He stopped, look back, and saw it-the monstrous black thing staring at him from the tree . . .
This summer sees the long-anticipated re-issue of The Ceremonies, a celebrated masterpiece from a generation ago, now fully corrected by its author. Chalking up the British Fantasy Award for Best First Novel on its original publication back in 1984, The Ceremonies was hailed by Stephen King as the best horror novel since Peter Straub's Ghost Story. It is now included in Horror: 100 Best Books.
From the terrifying vision of its opening scene to the breathtaking horror of its climax, The Ceremonies turns our familiar world into a place of malevolent intrigue and ominous design. In the grip of an extraordinary writer, it plumbs the darkest underpinnings of ancient myth and folklore to reveal an undying evil.
For graduate student Jeremy Freirs, citified, cynical, yet prone to daydreams, summer is the time to shed a few pounds and finally get some reading done for a course on gothic literature.

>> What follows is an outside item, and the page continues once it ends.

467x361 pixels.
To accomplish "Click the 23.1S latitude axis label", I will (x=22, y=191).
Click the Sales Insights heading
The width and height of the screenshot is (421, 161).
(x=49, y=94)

He's picked just the right place: the small, secluded village of Gilead, New Jersey, only ninety minutes from Manhattan but, with its antique customs and clannish traditions, seemingly centuries away. For farmers Sarr and Deborah Poroth, young members of Gilead's fundamentalist community, the summer threatens a conflict between their passionate natures and the stern dictates of their faith. For Sarr's widowed mother, gifted with second sight, it promises the frightful awakening she's dreaded all her life. And for aspiring dancer Carol Conklin, a naive country girl struggling to survive in the city, it brings not only the first blush of romance but a lucky job with a kindly-looking old man known as Mr. Rosebottom.
But "Rosie," as he calls himself, bears a more sinister name-the Old One-and a far more terrifying secret. Though the signs are all about them, he alone knows the invisible design that rules these people's lives as they dance unwittingly toward doom: for in the heat of summer an ancient corruption is stirring, an evil rooted not far from the Poroth farm, yet reaching to the city and beyond. The time has come for the Ceremonies, the monstrous rites that will unleash on a despised creation an age-old promise of apocalypse. And to see the scheme unfold, like some deadly flower, is to watch a nightmare come to life.